Gilles Favarel-Garrigues et Laurent Gayer interrogent les modalités de la participation « citoyenne » au « maintien de l’ordre » et produisent une synthèse du phénomène de l’auto-justice.

Directeur de recherche en sciences politiques au CNRS, Gilles Favarel-Garrigues travaille notamment sur les questions de violence, de déviances, de police et de justice en Russie. De son côté, Laurent Gayer est chargé de recherche au CNRS en science politique et étudie les mobilisations violentes en Asie du Sud. Après la direction du dossier « Justiciers hors-la-loi » dans la revue Politix en 2016 (auquel ce compte-rendu emprunte d’ailleurs le titre de l’introduction   ), les deux auteurs produisent ici une synthèse sur le phénomène de l’auto-justice.

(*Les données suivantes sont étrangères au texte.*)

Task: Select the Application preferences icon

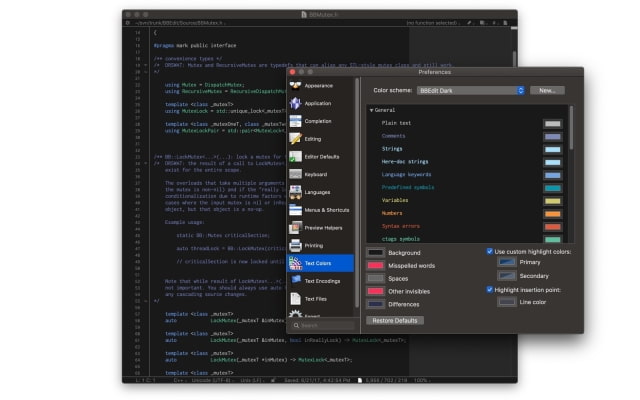Action: click(x=320, y=104)
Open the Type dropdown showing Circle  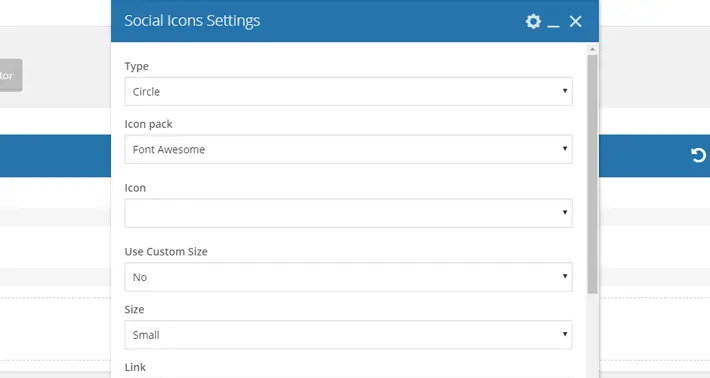click(x=348, y=91)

Les notions d’auto-justice ou de vigilantisme, utilisées comme synonyme, recouvrent un certain nombre de pratiques collectives et coercitives, mises en œuvre par des acteurs non étatiques afin de faire respecter « l’ordre » et d’exercer la « justice ». La notion de justice s’entend ici principalement comme l’exercice du châtiment, mais évoque aussi parfois un idéal social. En ciblant les délinquants et déviants de la société, les vigilantes (les justiciers, ceux qui exercent l’auto-justice) s’investissent tout autant dans la lutte anticriminalité que dans le contrôle social   . Composé de six chapitres analysant autant de phénomènes distincts de l’auto-justice : le show, le lynchage, les tueurs de policiers, le phénomène de justice révolutionnaire, le « nettoyage » de la société et enfin les justiciers en uniformes, le livre ne propose pas une typologie des formes d’auto-justice, mais plutôt une analyse, renouvelée de la participation « citoyenne » au maintien de l’ordre. Inscrit dans la lignée des travaux de Max Weber et de Michel Foucault (notamment, mais sans pour autant résumer l’immense bibliographie pluridisciplinaire mobilisée par les deux auteurs) le livre montre ainsi comment l’auto-justice émane de « l’enchevêtrement du droit et des armes ».

Diffuser la peine

Par l’étude des réseaux sociaux et de la publicisation de la peine, Gilles Favarel-Garrigues et Laurent Gayer illustrent l’extension numérique de l’auto-justice. Que ce soit la traque d’un étudiant disparu lors de l’attentat de Boston, en 2013, la diffusion de rumeurs sur Snapchat à Bobigny, l’utilisation de Whatsapp pour se coordonner et définir les cibles au Salvador, ou encore la publication de photos des peines sur les pages Facebook des justiciers en Russie, au Salvador et au Pakistan : désormais les différentes formes de vigilantisme sont médiatisées et circulent sur internet.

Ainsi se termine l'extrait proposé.